Le 04/03/2026
Quand la transparence manque, la confiance s’effrite.
Un salarié de l’entreprise a récemment fait l’objet d’un licenciement à la suite d’un incident survenu dans un bureau équipé d’un dispositif de vidéosurveillance.
Afin de pouvoir analyser la situation de manière objective et d’exercer pleinement notre rôle syndical, nous avons demandé l’accès aux images filmées lors des faits. À ce jour, la direction refuse toujours de permettre la consultation de ces enregistrements, alors même qu’ils constituent la seule preuve matérielle permettant d’établir précisément ce qu’il s’est passé.
En tant qu’organisation syndicale indépendante, autonome et attachée à la transparence, nous rappelons qu’une procédure disciplinaire, quelle qu’elle soit, doit s’appuyer sur des éléments factuels et vérifiables.
La possibilité d’accéder aux images — lorsqu’un dispositif de vidéosurveillance existe — fait partie des garanties élémentaires permettant d’assurer :
- le respect du contradictoire,
- la loyauté de la procédure,
- et la protection des droits des salariés.
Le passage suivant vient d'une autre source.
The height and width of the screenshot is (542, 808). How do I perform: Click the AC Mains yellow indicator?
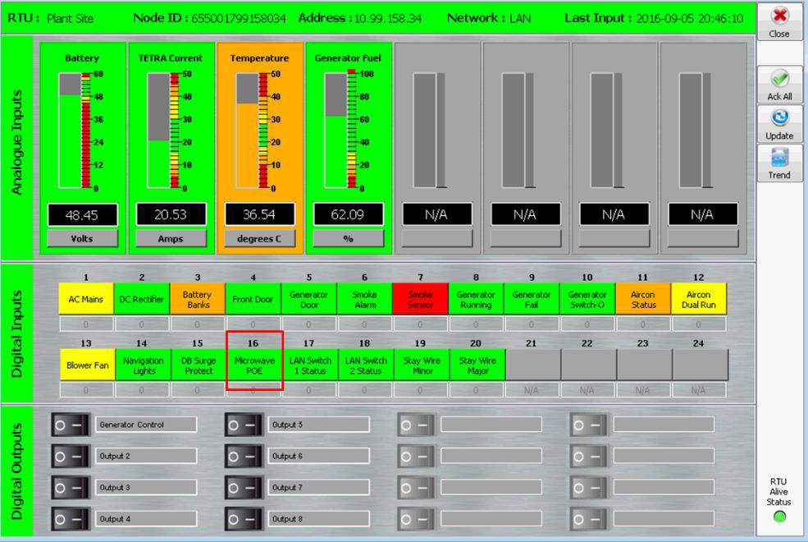(86, 300)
Il nous paraît indispensable que toute décision touchant à la carrière d’un salarié repose sur une analyse rigoureuse des faits, fondée sur des preuves et non sur de simples déclarations.
La CAT CDC Habitat continuera de demander l’accès à ces images, comme la loi le permet, et de défendre le principe fondamental selon lequel la vérité doit pouvoir être établie par des éléments concrets lorsque ceux-ci existent.
Nous informerons les salariés dès que la situation évoluera.